Exercise brief:
Can you rewrite everything in the Albibacter methylovorans entry from "Albibacter methylovorans is" down to "water in Switzerland.", updating "ground water" to "groundwater"?

Given passage:
- Opening Delimiter -
Albibacter methylovorans

Scientific classification
- Domain: Bacteria
- Kingdom: Pseudomonadati
- Phylum: Pseudomonadota
- Class: Alphaproteobacteria
- Order: Hyphomicrobiales
- Family: Methylocystaceae
- Genus: Albibacter
- Species: A. methylovorans
- Binomial name: Albibacter methylovorans Doronina et al. 2001
- Type strain: DM10, DSM 13819, DSM 22840, VKM B-2236
- Synonyms: Albobacter methylovorans;

= Albibacter methylovorans =

- Genus: Albibacter
- Species: methylovorans
- Authority: Doronina et al. 2001
- Synonyms: Albobacter methylovorans

Species of bacterium

Albibacter methylovorans is a methylotrophic, aerobic and facultatively autotrophic bacteria from the genus Microvirga which has been isolated from dichloromethane contaminated ground water in Switzerland.
- Closing Delimiter -
Recorded information:
- Opening Delimiter -
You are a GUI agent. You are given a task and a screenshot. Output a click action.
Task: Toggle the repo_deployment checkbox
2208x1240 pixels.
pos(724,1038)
- Closing Delimiter -
Exercise solution:
Albibacter methylovorans is a methylotrophic, aerobic and facultatively autotrophic bacteria from the genus Microvirga which has been isolated from dichloromethane contaminated groundwater in Switzerland.